__Exercise aim__: Report only how many lines of the records contain the word "Given".

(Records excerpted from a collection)
::::
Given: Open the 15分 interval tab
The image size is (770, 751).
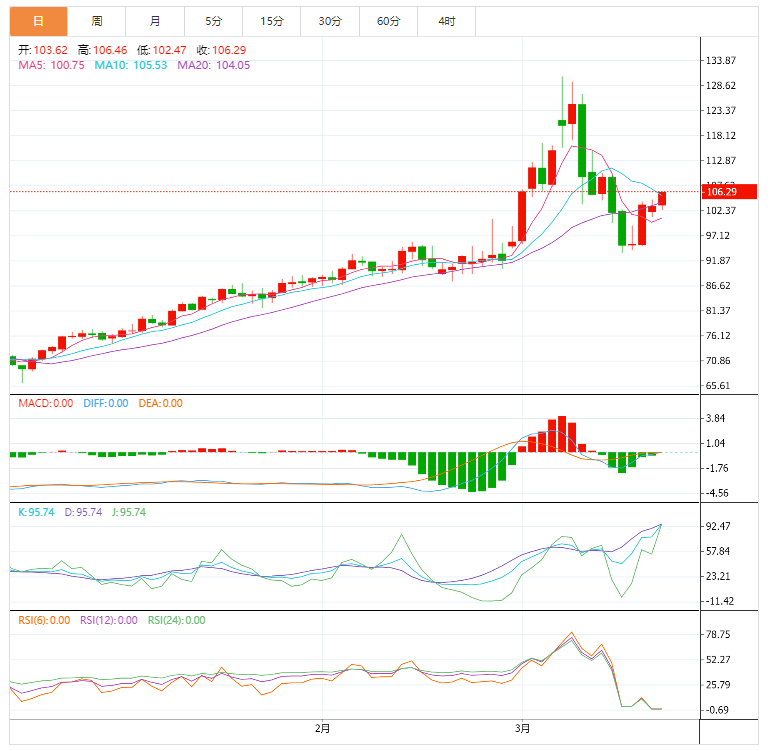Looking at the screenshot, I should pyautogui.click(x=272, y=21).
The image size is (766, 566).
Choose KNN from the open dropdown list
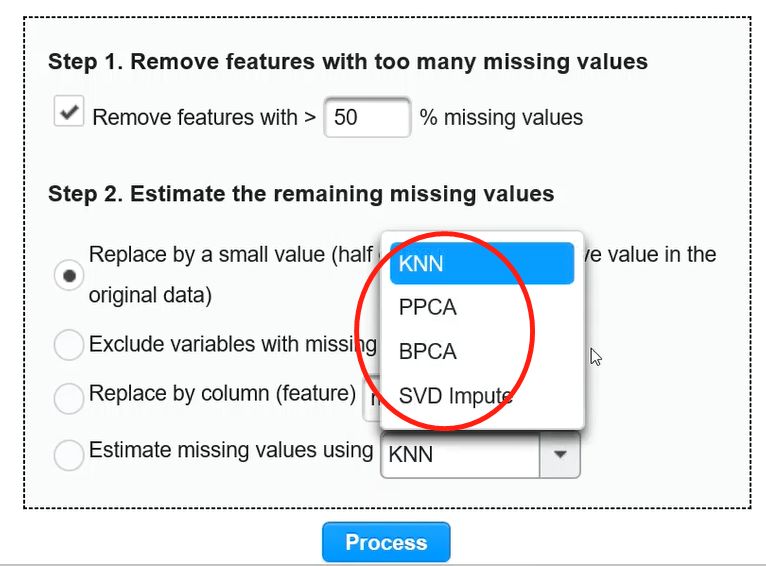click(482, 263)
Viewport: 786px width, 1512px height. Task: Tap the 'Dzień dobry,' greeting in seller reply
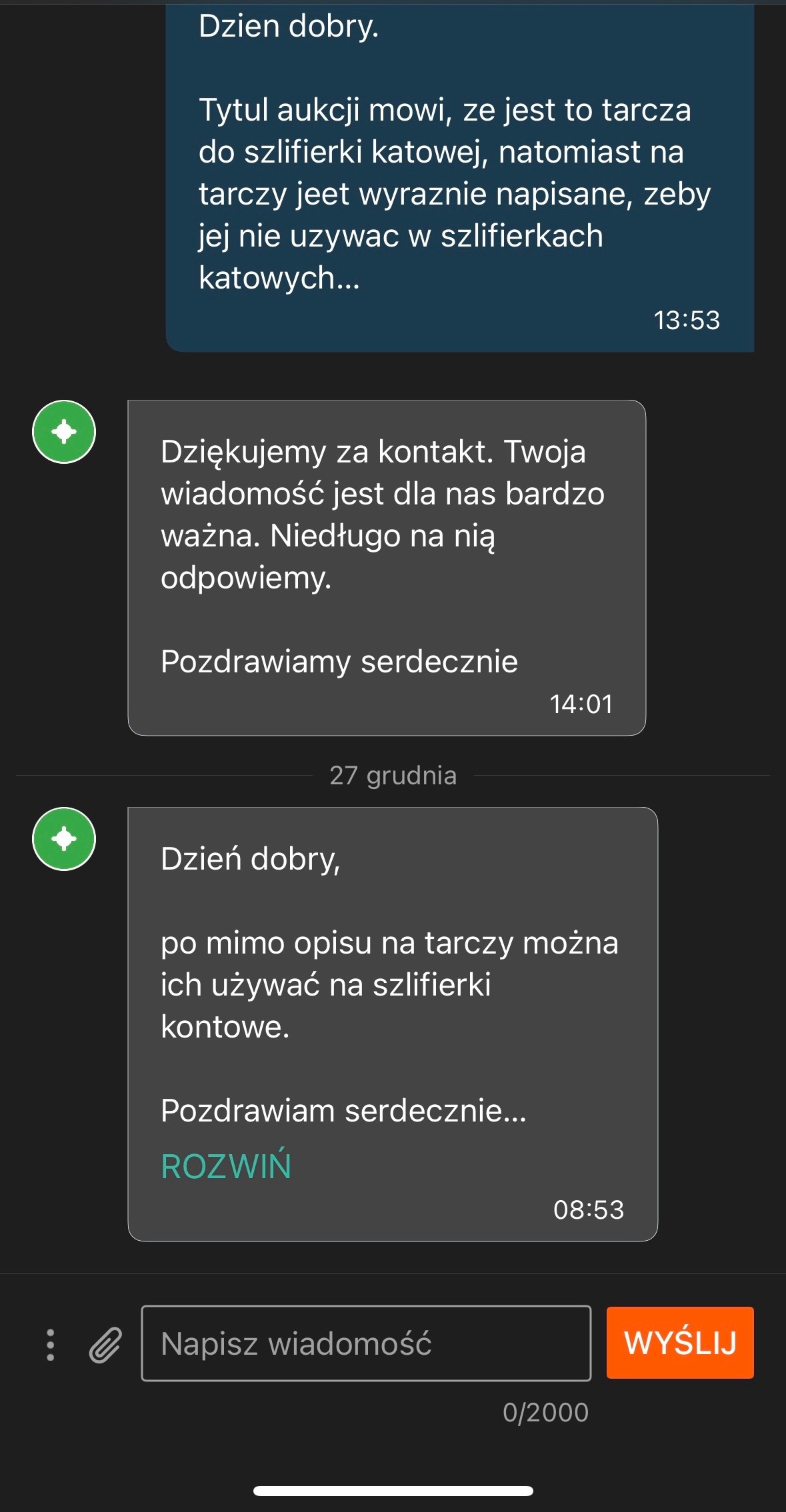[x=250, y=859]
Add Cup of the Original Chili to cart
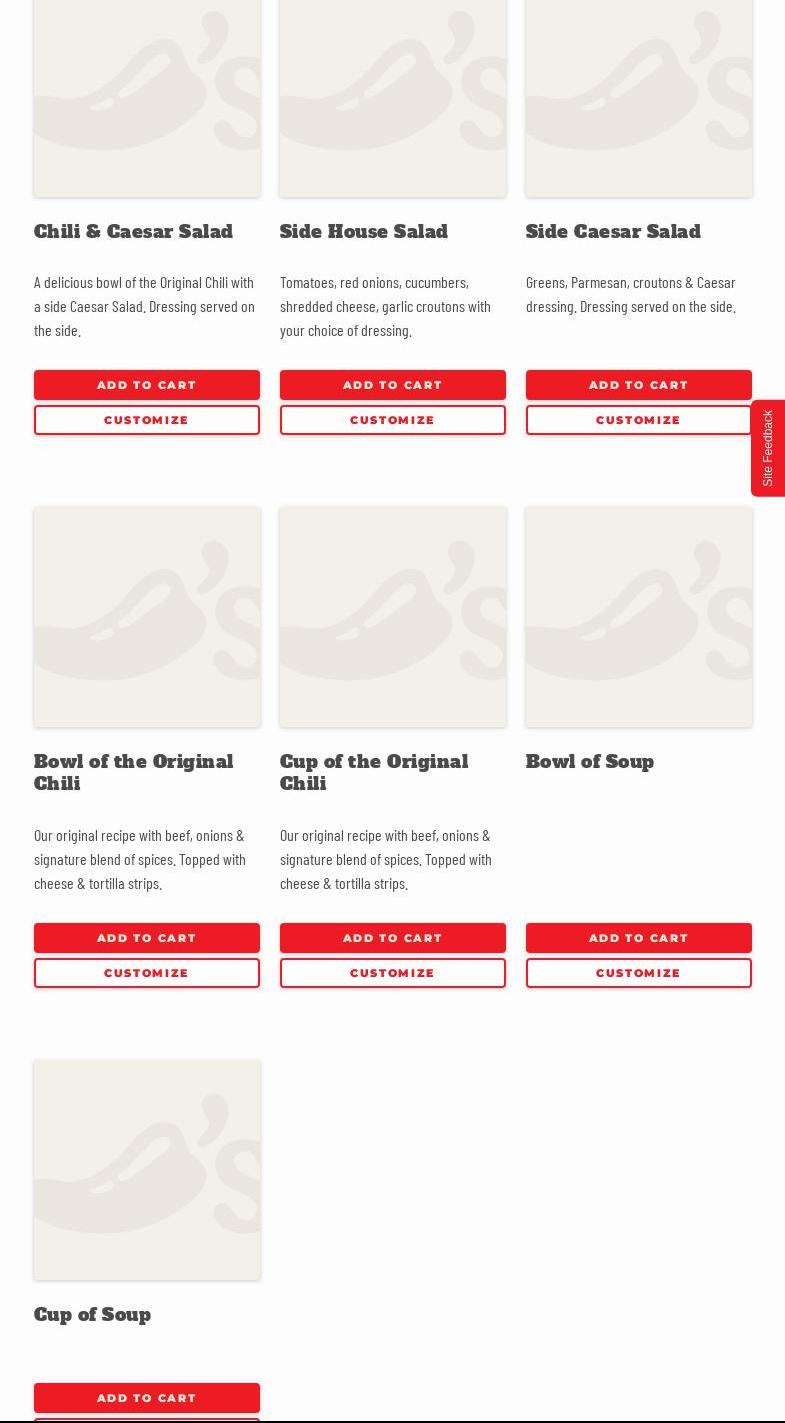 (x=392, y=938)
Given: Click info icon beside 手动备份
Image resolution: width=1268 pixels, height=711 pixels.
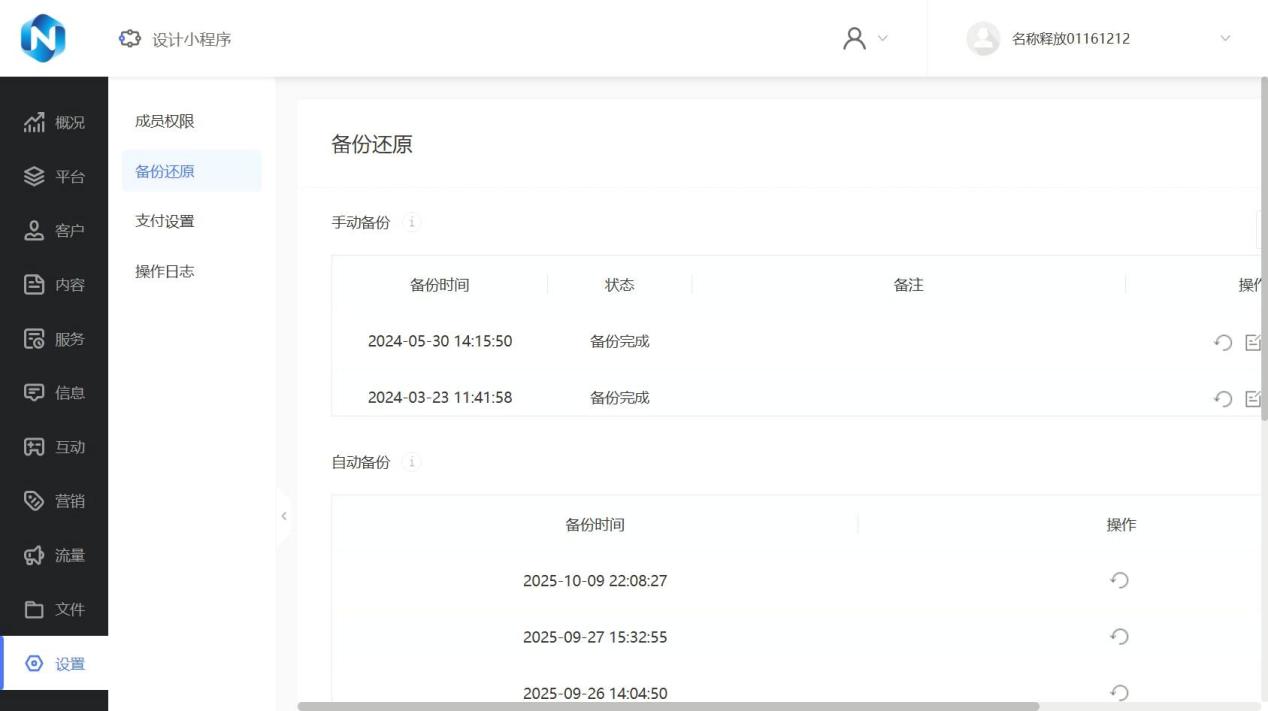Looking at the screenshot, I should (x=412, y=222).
::::
__Output of the exercise__: 2